Suku Dunia ~ Lamaholot adalah salah satu suku bangsa asal yang berdiam di dalam wilayah Flores Timur. Provinsi Nusa Tenggara Timur. Mereka mendiami sebagian besar wilayah tersebut, yang meliputi bagian timur pulau Flores, pulau Adonara, pulau Solor, dan pulau Lomblem. Dalam wilayah ini mereka hidup berdampingan dengan kelompok-kelompok lain, seperti orang Kedang, orang Labala, disamping adanya kelompok pendatang seperti Bugis, Makassar, Buton, dan keturunan Cina.
Lokasi dan Lingkungan Alam
Daerah ini yang berupa pulau-pulau ini luasnya 3.079,23 km2, ke sebelah utara menghadap Laut Flores, ke barat bertetangga dengan daerah Kabupaten Sikka, ke selatan menghadap Laut Sawu, dan ke timur berbatasan dengan wilayah Kabupaten Alor. Daerah ini merupakan wilayah kepulauan vulkanis dihiasi rangkaian bukit-bukit dengan sejumlah gunung berapi, misalnya gunung Lewotoli Laki dan Lewotoli Perempuan. Sebagian besar daerah ini ditutupi padang rumput dan selebihnya berupa hutan belukar dengan dataran yang sempit di daerah pantai dan di tepi aliran sungai. Sungai tertentu berair hanya pada musim hujan.
Flores di daerah ini mulai dari padang rumput sampai kepada pohon besar di bukit-bukit tadi, dan di daerah dekat pantai diselingi pohon lontar, kosambi, dan kayu putih. Di hutan tadi hidup pula berjenis binatang dan burung, misalnya rusa, babi hutan, kera, burung nuri, kakaktua, burung ketil, dan lain-lain. Hewan peliharaan adalah babi, kambing, ayam, anjing. Hewan peliharaan ini hanya untuk kebutuhan sendiri, misalnya untuk penyelenggaraan adat.
Demografi Suku Lamaholot
Ada pendapat bahwa penduduk asal daerah Nusa Tenggara Timur umumnya menunjukkan tingkat mobilitas yang rendah. Hal ini mungkin dipengaruhi oleh letak pemukiman mereka yang berada di puncak-puncak bukit dan karena keterikatan pada adatnya. Namun beberapa suku bangsa, di antaranya orang Lamaholot atau orang Solor, tingkat mobilitasnya lebih tinggi. Mereka bukan hanya sebagai petani, tetapi juga sebagai nelayan, pedagang, dan pelaut. Oleh karena itu mereka berada di luar daerahnya sendiri.
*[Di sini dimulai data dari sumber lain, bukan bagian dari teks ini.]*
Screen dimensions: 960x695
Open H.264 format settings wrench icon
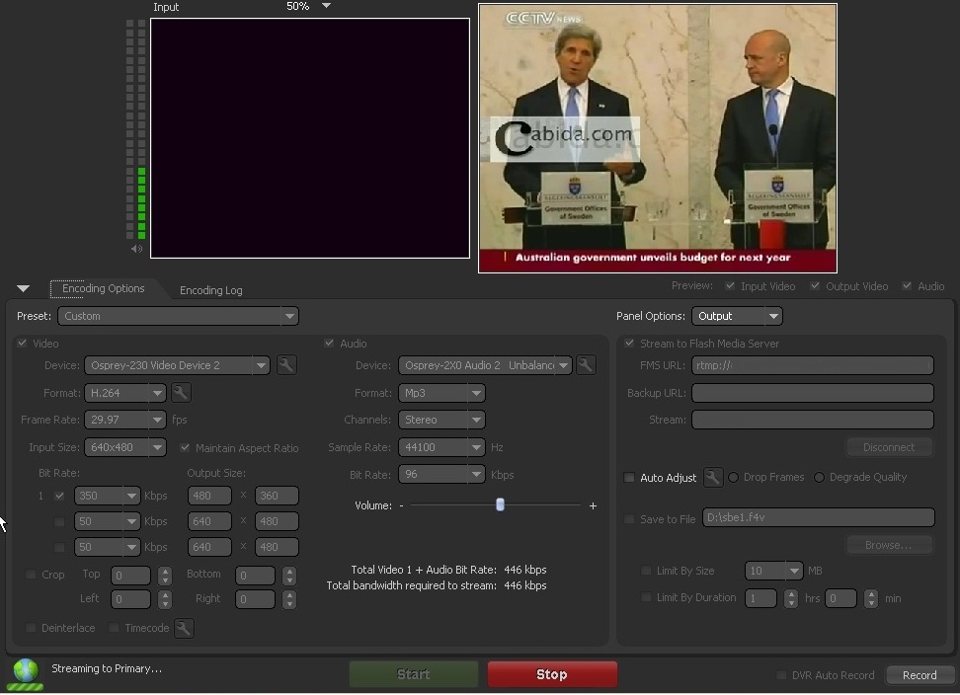click(181, 393)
Sehubungan dengan asal-usul orang Lamaholot ini ada sejarah lisan yang mengatakan bahwa mereka berasal dari Keroko Pukeng atau Lepan Batang, sebuah pulau kecil di sebelah utara pulau Pantar, yang kini termasuk wilayah Kabupaten Alor. Pada suatu masa yang lalu pulau kecil itu mendapat bencana dimana rumah-rumah tergenang air. Karena itu mereka pindah dan akhirnya sampai di Flores Timur ini.
Bahasa Suku Lamaholot
Orang Lamaholot memiliki bahasa sendiri yaitu bahasa Lamaholot. Bahasa ini bersama beberapa bahasa lain (seperti bahasa Sikka, bahasa Krowe Muhang, bahasa Muhang) digolongkan oleh para ahli ke dalam rumpun bahasa Ambon Timur. Bahasa yang dipergunakan terdiri atas bahasa Lamaholot Barat. Lamaholot Tengah, dan Lamaholot Timur.
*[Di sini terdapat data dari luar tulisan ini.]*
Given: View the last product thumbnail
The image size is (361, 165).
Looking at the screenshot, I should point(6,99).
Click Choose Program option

Bahasa Lamaholot Barat yang paling besar jumlah penuturnya, terdiri atas beberapa dialek, yaitu Pukaunu, Lewotobi, Lewolaga, Bama, Lewolwma, Waibulan, Baipito, Tanjung, Buton, Horowura, Waiwadan, Watan, Kiwang Ona, Dulhi, Wua Kerong, Belang, Lamalera, Mulan, Lamahora, Merdeka, Ile Ape, Ritaebangm dan Lemakera. Bahasa Lamaholot Tengah terdiri atas dialek Mingar, Lewo Penutu, Lewotala, Lewokukun, Imaldo, Lewuka, Kalikara, dan Painara. Bahasa Lamaholot Timur yang paling sedikit jumlah penuturnya terdiri atas dialek Lewowlong dan Lamatuka.
Pola Perkampungan Suku Lamaholot
Mereka yang berdiam di pedalaman ada yang mendirikan rumah di atas bukit, dan ada yang di daerah dataran suatu lembah, serta yang di pantai mendirikan rumah-rumah di sepanjang pantai.
Pada masa lampau mereka umumnya memilih pemukiman di puncak-puncak bukit yang sulit untuk dijangkau. Pada masa kini sebagian desa-desa mereka itu masih memperlihatkan ciri-ciri tradisi, meskipun di sana sini sudah masuk unsur-unsur pengaruh baru dari luar. Orang Lamaholot mendiami suatu wilayah tempat tinggal berupa desa atau kampung yang disebut lowo tanah atau niilaga.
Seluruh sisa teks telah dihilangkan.